◆ **Tâche demandée A**
Énumérez tous les pays mentionnés dans le texte sur les taux d’intérêt négatifs ci-dessous.
◆ **Tâche demandée B**
Selon le texte sur les taux d’intérêt négatifs ci-dessous, quel montant de dette sert aujourd’hui des taux d’intérêt négatifs à travers le monde ?
◆ **Tâche demandée C**
Indiquez si chacune des affirmations suivantes concorde avec le texte sur les taux d’intérêt négatifs ci-dessous, en justifiant par une citation : (i) la dette publique de l’Allemagne est présentée comme dramatique ; (ii) la probabilité d’une remontée des taux longs dans les dix prochaines années est jugée plus élevée que celle du défaut d’un Etat occidental ; (iii) les taux d’intérêt des obligations d’Etat remontent en Italie et en Grèce.

◆ **Texte cité**

L’information est complètement folle : aujourd’hui, à travers le monde, près de 17 000 milliards de dollars de dette, servent des taux d’intérêt négatifs. C’est à en perdre son latin.
Plus globalement, en dépit d’une dette publique dramatique (à l’exception notable de celle l’Allemagne), les taux d’intérêt des obligations d’Etat continuent de baisser drastiquement, y compris en Italie et en Grèce. Une véritable anomalie au regard de l’incapacité à réduire durablement la dette publique et des nombreux risques qui pèsent sur l’avenir économique et politique de la zone euro.
Le pire est que cette baisse des taux, qui s’apparente plus à une « descente aux enfers » qu’à un mouvement salutaire, incite les Etats européens déjà surendettés à continuer d’augmenter leur dette : pourquoi se gêner : les taux d’intérêt n’ont jamais été aussi bas, autant en profiter ! Il s’agit donc bien là d’un « aléa moral », qui est tel que, grâce à la protection de la zone euro et de la BCE, la dette publique continue d’augmenter en dépit du bon sens. Car, ne l’oublions pas : il faudra forcément finir par payer tous ces excès.
Et c’est bien là que le bât blesse, car si la probabilité de défaut d’un Etat occidental dans les dix prochaines années est relativement faible (excepté peut-être pour l’Italie), celle de la remontée des taux longs à ce même horizon est beaucoup plus élevée, rendant donc inévitables des moins-values conséquentes sur les placements obligataires.
Autrement dit, en dépit de l’aveuglement collectif, depuis les investisseurs chevronnés jusqu’aux petits épargnants en passant par la BCE, je continue de défendre que des taux d’intérêt des obligations de l’Etat français, mais aussi de l’ensemble des pays de la zone euro, aussi bas ne sont pas normaux.

◆ **Lignes enregistrées**

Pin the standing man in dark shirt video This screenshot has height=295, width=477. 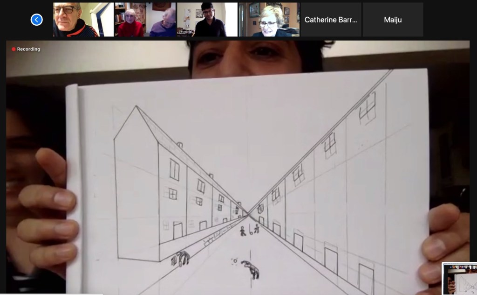[x=207, y=20]
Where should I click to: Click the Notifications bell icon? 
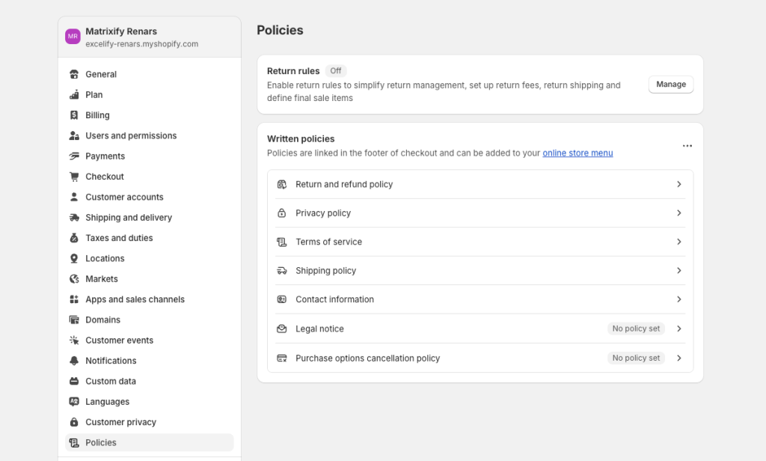[73, 360]
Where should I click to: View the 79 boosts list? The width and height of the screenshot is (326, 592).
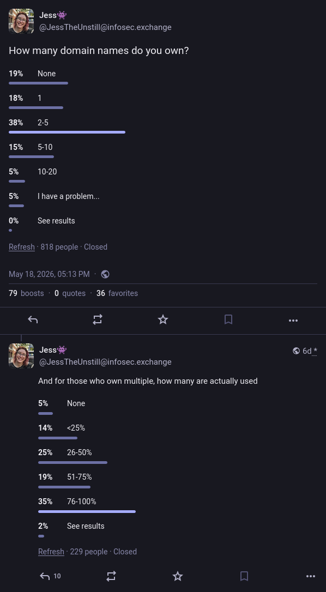click(26, 293)
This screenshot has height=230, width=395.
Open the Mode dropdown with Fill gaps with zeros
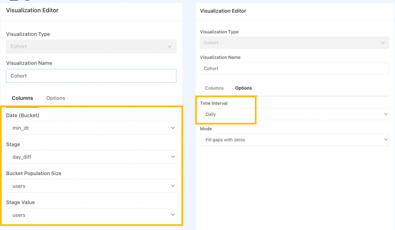[294, 140]
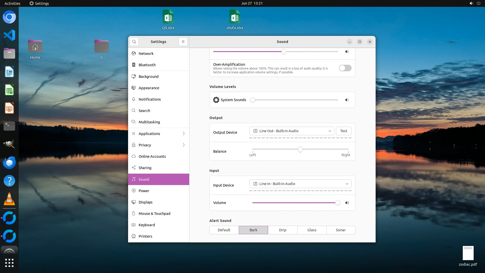
Task: Expand the Applications settings section
Action: pos(159,133)
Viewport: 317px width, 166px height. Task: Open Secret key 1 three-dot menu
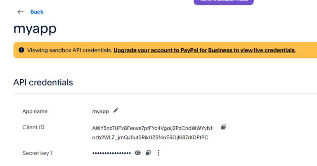[x=158, y=153]
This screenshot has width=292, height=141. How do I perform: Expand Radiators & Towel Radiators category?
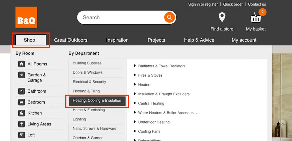(135, 66)
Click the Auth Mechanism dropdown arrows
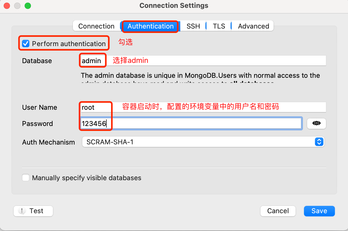348x231 pixels. pyautogui.click(x=319, y=142)
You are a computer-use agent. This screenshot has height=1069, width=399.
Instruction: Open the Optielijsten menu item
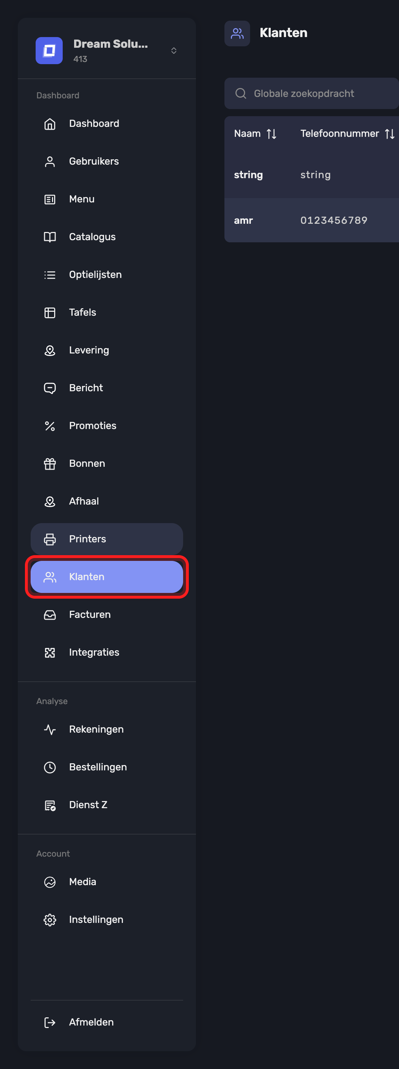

◆ **Réponse complète A**
Allemagne, Italie, Grèce, France

◆ **Réponse complète B**
Près de 17 000 milliards de dollars.

◆ **Réponse complète C**
(i) Non : « à l’exception notable de celle l’Allemagne ».
(ii) Oui : « celle de la remontée des taux longs à ce même horizon est beaucoup plus élevée ».
(iii) Non : « les taux d’intérêt des obligations d’Etat continuent de baisser drastiquement, y compris en Italie et en Grèce ».